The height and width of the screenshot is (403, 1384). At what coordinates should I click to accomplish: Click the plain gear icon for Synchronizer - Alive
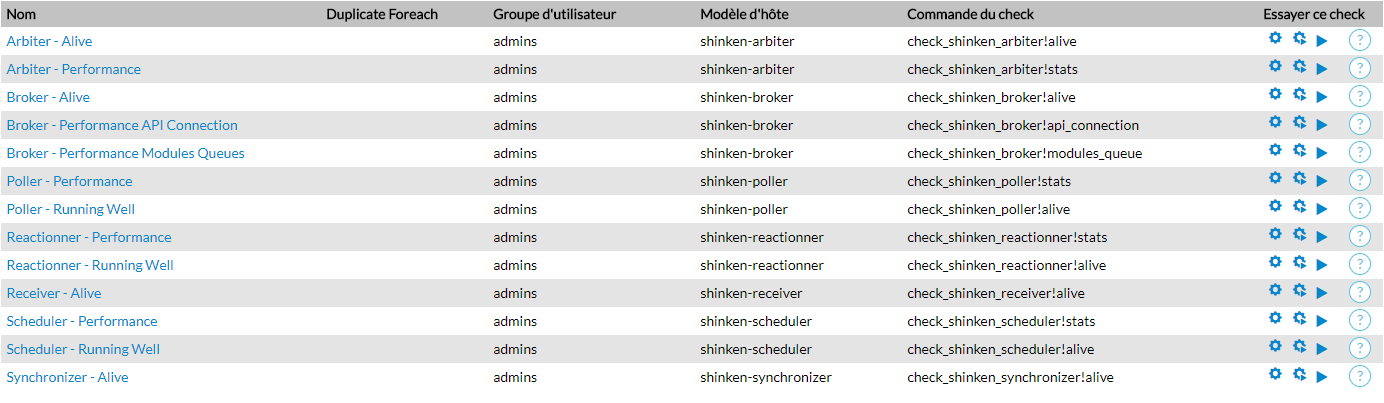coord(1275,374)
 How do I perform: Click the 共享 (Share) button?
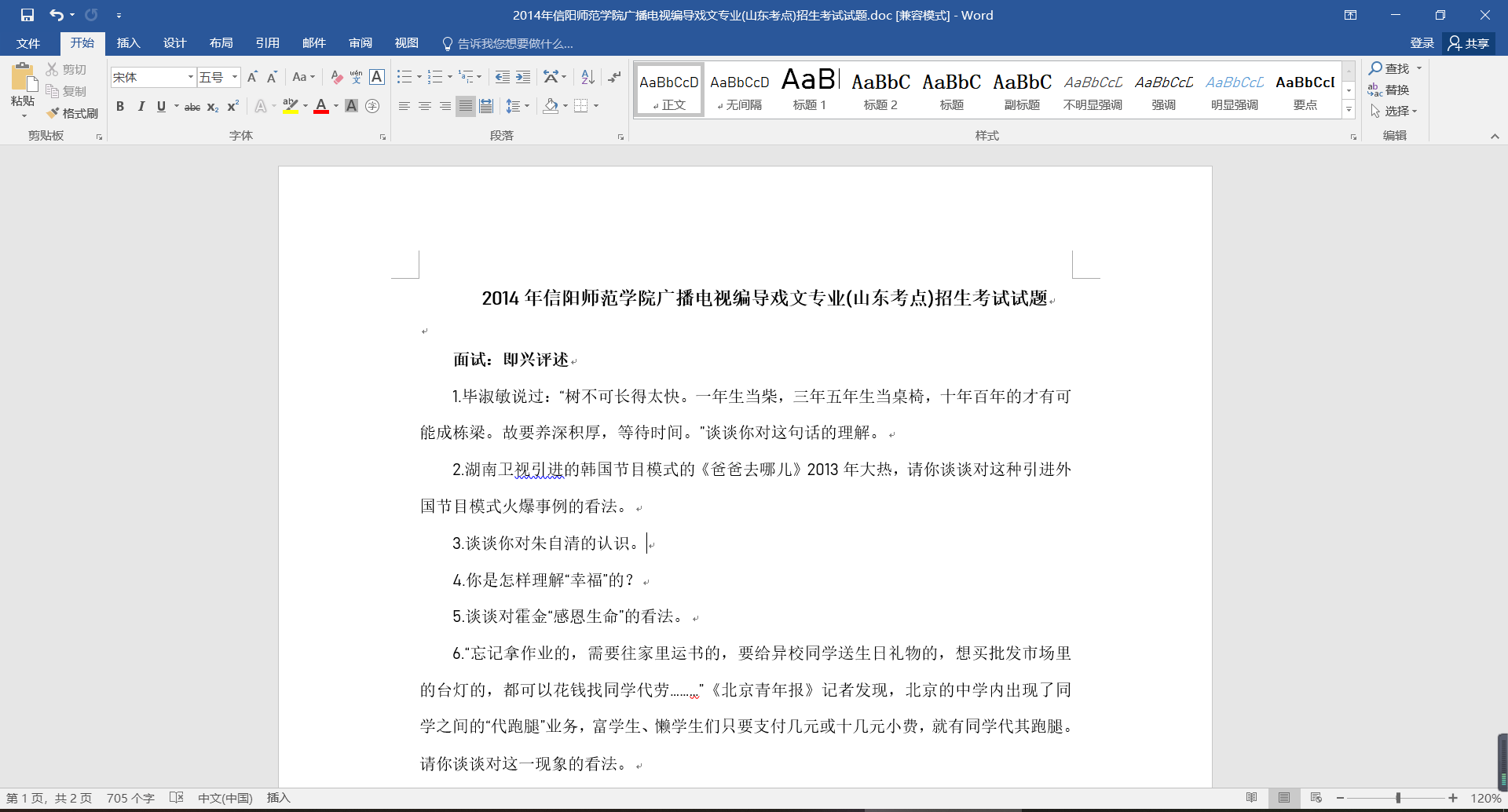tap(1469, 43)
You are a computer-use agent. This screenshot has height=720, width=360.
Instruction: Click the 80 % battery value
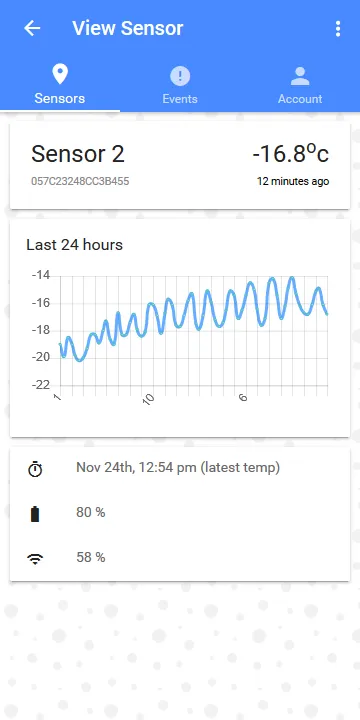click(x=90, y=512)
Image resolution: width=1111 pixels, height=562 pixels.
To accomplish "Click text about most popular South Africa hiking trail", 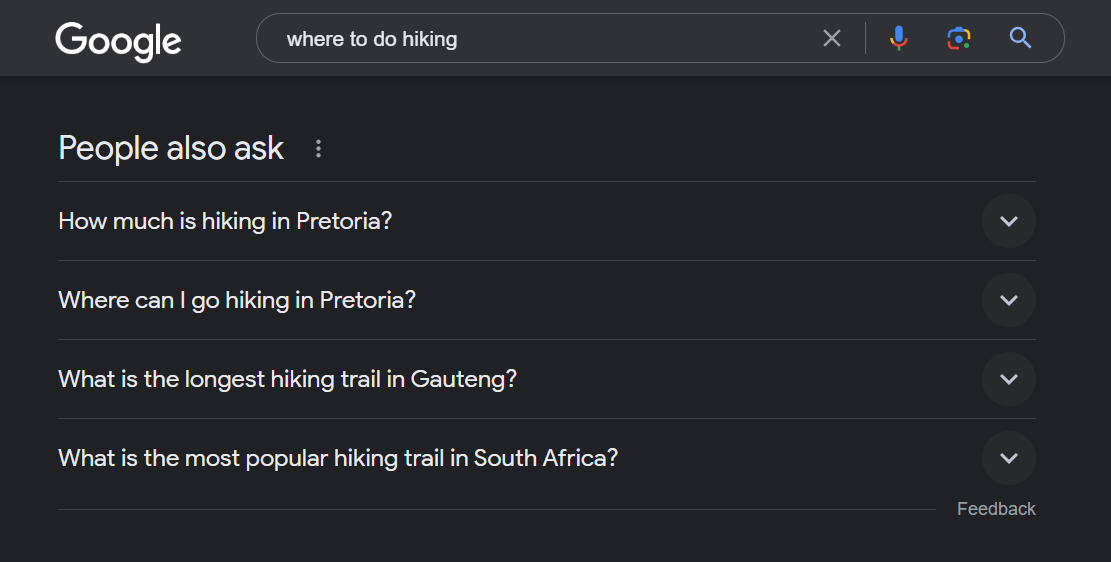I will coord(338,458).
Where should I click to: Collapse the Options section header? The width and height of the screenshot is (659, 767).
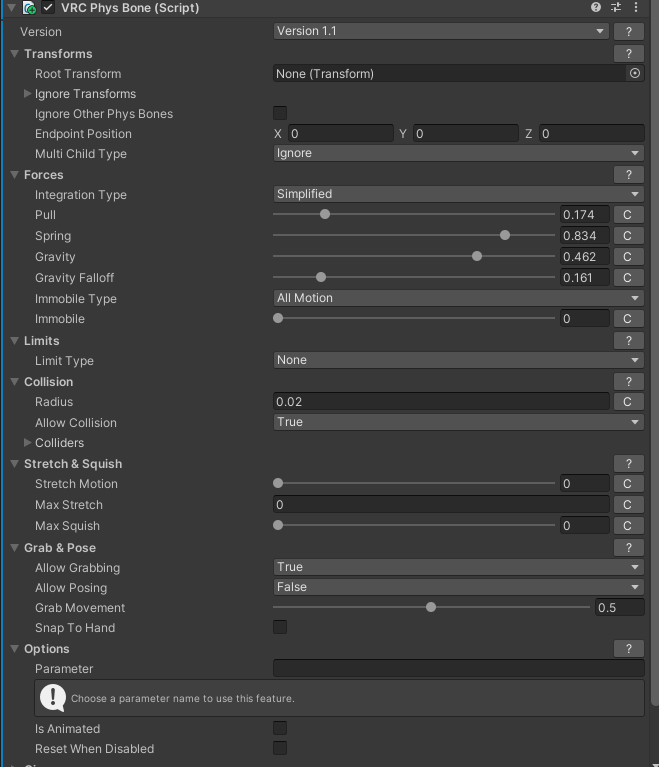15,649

* * *

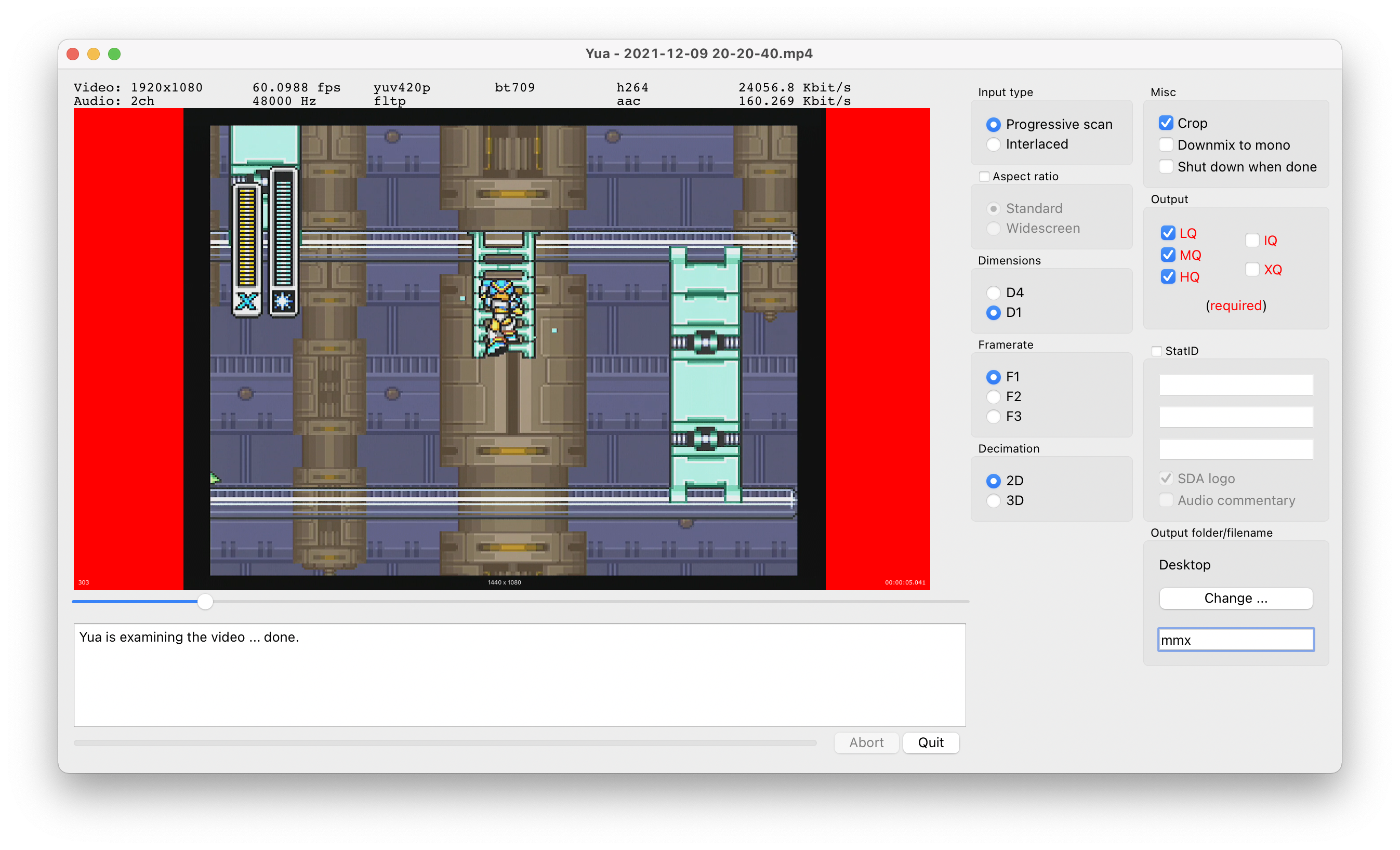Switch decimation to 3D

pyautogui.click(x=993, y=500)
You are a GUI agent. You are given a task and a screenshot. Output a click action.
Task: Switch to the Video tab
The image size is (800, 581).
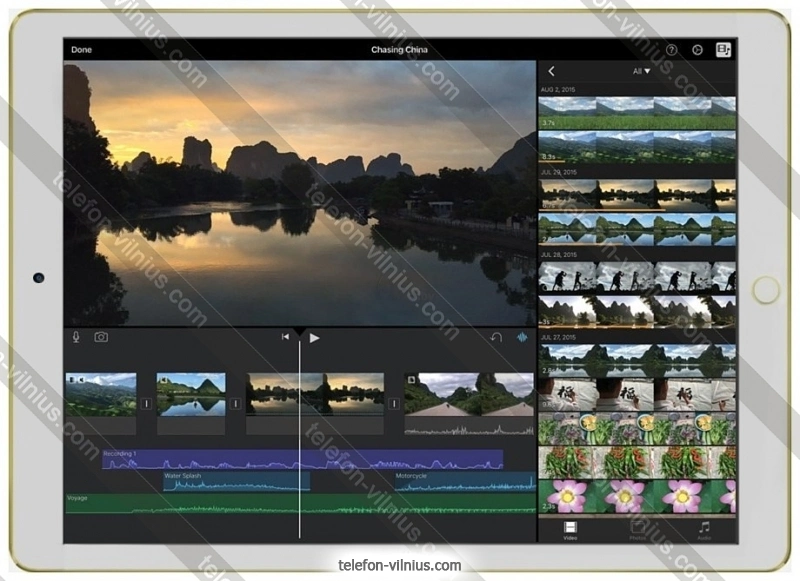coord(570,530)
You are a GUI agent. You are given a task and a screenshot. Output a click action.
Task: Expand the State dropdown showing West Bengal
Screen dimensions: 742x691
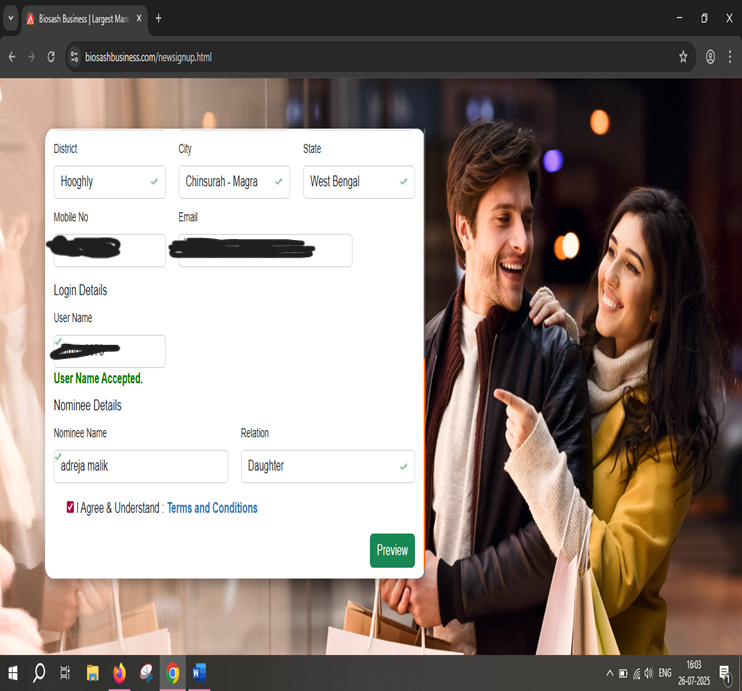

==

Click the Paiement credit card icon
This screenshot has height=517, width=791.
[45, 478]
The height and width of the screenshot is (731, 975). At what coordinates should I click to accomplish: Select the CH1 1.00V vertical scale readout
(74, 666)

# [BRIEF]
Can you arrange the listing from the line with "The height and width of the screenshot is (403, 1384)." to the line with "tap(1469, 43)" as a numbered list, skipping blank lines and leaving out the pictures?

# [SOLVED PROBLEM]
1. The height and width of the screenshot is (403, 1384). At what coordinates should I click to accomplish: Click the plain gear icon for Synchronizer - Alive
2. coord(1275,374)
3.  How do I perform: Click the 共享 (Share) button?
4. tap(1469, 43)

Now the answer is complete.